When she was young, she would cry at every drop-off. I would cry as soon as I arrived at work. With time, patience, and much support we were able to find ways to ease the pain of transition, from happy-at-home to happy-at-school. She graduated from play therapy! Right around the same time, her world started to get smaller again. The words that other kids were reading, she couldn’t. They were locked as pictures. Her drawings were diagrams of cosmic maps, swirling out. Her reading and writing style was the same. The headaches and stomach pains started around 2nd grade, but let’s go back to Arachne for a moment.
Every day we ferried Arachne to and fro and imagined what good eating she could find as she went. Was she laying her eggs in the mirror casing?
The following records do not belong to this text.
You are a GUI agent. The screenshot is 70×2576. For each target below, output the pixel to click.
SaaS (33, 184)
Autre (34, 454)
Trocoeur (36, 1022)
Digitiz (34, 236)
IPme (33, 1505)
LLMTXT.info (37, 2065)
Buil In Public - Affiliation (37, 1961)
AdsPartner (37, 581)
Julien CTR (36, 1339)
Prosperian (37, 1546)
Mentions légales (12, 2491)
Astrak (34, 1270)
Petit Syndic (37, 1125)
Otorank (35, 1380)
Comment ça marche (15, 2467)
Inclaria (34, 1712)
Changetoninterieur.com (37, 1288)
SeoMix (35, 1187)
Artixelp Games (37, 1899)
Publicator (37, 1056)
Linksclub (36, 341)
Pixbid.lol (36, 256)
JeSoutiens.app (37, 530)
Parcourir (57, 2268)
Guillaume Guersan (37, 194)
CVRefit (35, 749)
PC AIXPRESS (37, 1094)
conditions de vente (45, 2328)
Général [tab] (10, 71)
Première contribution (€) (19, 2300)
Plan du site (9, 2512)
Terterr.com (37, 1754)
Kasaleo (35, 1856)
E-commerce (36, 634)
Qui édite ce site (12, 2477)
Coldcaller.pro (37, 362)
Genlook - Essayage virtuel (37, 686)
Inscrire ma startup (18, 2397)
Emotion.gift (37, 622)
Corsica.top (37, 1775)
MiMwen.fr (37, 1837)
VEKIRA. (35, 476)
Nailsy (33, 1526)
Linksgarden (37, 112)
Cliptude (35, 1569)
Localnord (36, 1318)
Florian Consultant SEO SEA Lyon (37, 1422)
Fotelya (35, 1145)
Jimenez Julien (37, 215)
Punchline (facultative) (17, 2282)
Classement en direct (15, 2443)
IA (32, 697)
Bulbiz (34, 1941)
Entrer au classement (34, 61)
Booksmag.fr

Would there be masses of translucent little spiders soon? We transported her, while she carried our imagination with her. Every day we had to prepare for the possibility that this would be the last day, that she would move on or be taken from us by a predator or an accident. It didn’t happen that way. She gave us a choice.
We walked out to the car as usual and there it was a gorgeous line from car to fence, almost 8 feet away. It was a 6-foot pine fence next to a rugged old pine tree, natural homes for a spider. The choice — I spoke it aloud so she (the daughter) would know, and understand, what I was doing. I spotted her on the line, her beautiful delicate web. “If I cut here, she will fall to the fence,” I said. I reached forward and swiped at the nearly invisible gauze of web. It swung. We told ourselves she would happier with the nice tree and fat bugs around the fence. We couldn’t hold on to a wild thing forever; she had only ever been temporarily in our care, an incidental passenger. We said goodbye to Arachne.
I couldn’t explain to anyone at work why I was sad about a spider. She was part of the secret world that only my daughter and I understood about each other. In another year, we would change schools to find the right specialists to help unlock the way she sees the world, to bring her into it, so she too can flourish and someday cast a web to find her own tree.